Las debilidades se convirtieron en fortalezas a través de la adversidad, y el equipo se consolidó como una suma de partes. Eran tipos rebeldes que empujaban los límites de lo posible. En 2002, los caballos salvajes del baloncesto argentino sorprendieron al mundo con su estilo audaz y, entre otras cosas, lograron poner de rodillas a un imperio, siendo la primera vez en mucho tiempo que superestrellas de la NBA se enfrentaban a ellos. Aprendieron de sus errores y, dos años después, encendieron la máquina del oficio. Aunque no brillaron tanto en ese momento, aprendieron a tocar el cielo con las manos en Atenas.

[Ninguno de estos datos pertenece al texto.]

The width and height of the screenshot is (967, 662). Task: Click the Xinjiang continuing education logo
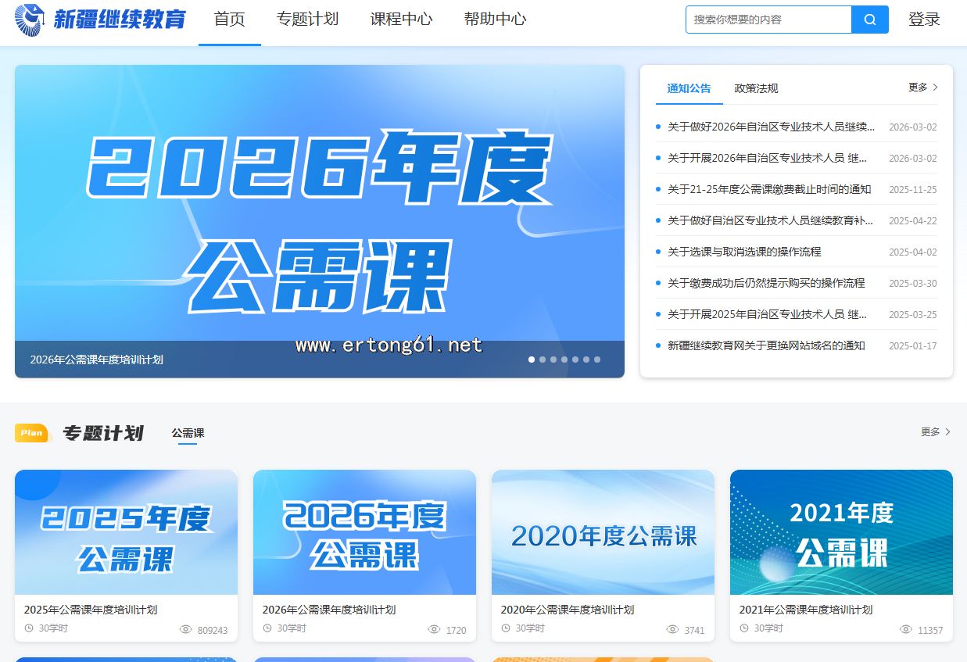pos(100,20)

Nunca negociaron el esfuerzo y la concentración, y adoptaron nuevos métodos y ejercicios, incorporando tendencias modernas al servicio del equipo. Se medían a sí mismos, dejando de lado el ego, y cada uno quería ser mejor. Los entrenamientos eran batallas que terminaban en roces, discusiones y, a veces, peleas. Sin embargo, cuando se encontraban en las habitaciones, siempre eran amigos del barrio que compartían un sueño común.
Manu Ginóbili, Scola, y todos los demás formaban parte del mismo ejército, aunque cada uno tenía diferentes rangos y niveles de juego. Cada año, a pesar de las lesiones, el cansancio, los hijos y los malos momentos, renovaban su deseo de reunirse, encontrarse, desafiarse y superarse, siempre buscando más. Esta mentalidad y ambición competitiva eran normales en ellos, y excedieron incluso sus talentos en la cancha.
Enseñaron muchas lecciones, siendo la primera de ellas la importancia de funcionar colectivamente. En una sociedad donde predominaba el sálvese quien pueda, ellos demostraron que era posible mirar hacia el otro y decir “che, es posible”. Se convirtieron en héroes, no solo por sus logros en el deporte, sino por su capacidad de unir a la gente en torno a un objetivo común. Las palabras y los hechos estaban alineados, y se comprometieron con su causa, metiendo en su bolsillo y corazón tanto a propios como a extraños.
Es cierto que es fácil comparar a un grupo de 15 personas con 40 millones, pero ellos regalaron un ejemplo de camino y forma de comportarse. La idea de que juntos se puede lograr más que separados se hizo evidente, y la crisis invitó a la ilusión. La Generación Dorada se convirtió en un mito, una idea aspiracional que resonó en muchos sentidos y lugares del mundo. Se convirtió en un hito argentino que fue admirado por potencias deportivas.
Incluso los máximos referentes de Estados Unidos, como el entrenador Mike Krzyzewski y jugadores como LeBron James y Kobe Bryant, reconocieron cómo el equipo argentino les enseñó a encarar la formación de sus propios equipos. Krzyzewski, quien fue asistente en el equipo, mencionó que “para vencer a un equipo, debías tener espíritu”.
Desde 1947 hasta 1954, Argentina nunca había sido considerada una potencia en el baloncesto. Sin embargo, durante sus hazañas, lograron resultados enormes, incluyendo dos medallas olímpicas y un subcampeonato mundial, estableciendo una verdadera escuela para el resto. A pesar de las carencias, como la falta de un biotipo adecuado y la infraestructura necesaria, este grupo logró lo que muchos consideraban un verdadero milagro, lo que merece un estudio desde la sociología y la ciencia.
La fiebre olímpica que generaron fue evidente, como se vio en la noche en Parque Roca, donde 15,000 entradas se agotaron y miles más siguieron el evento por televisión a lo largo del país. Estos campeones olímpicos enseñaron algo que trasciende títulos y triunfos, una cualidad que los hará eternos.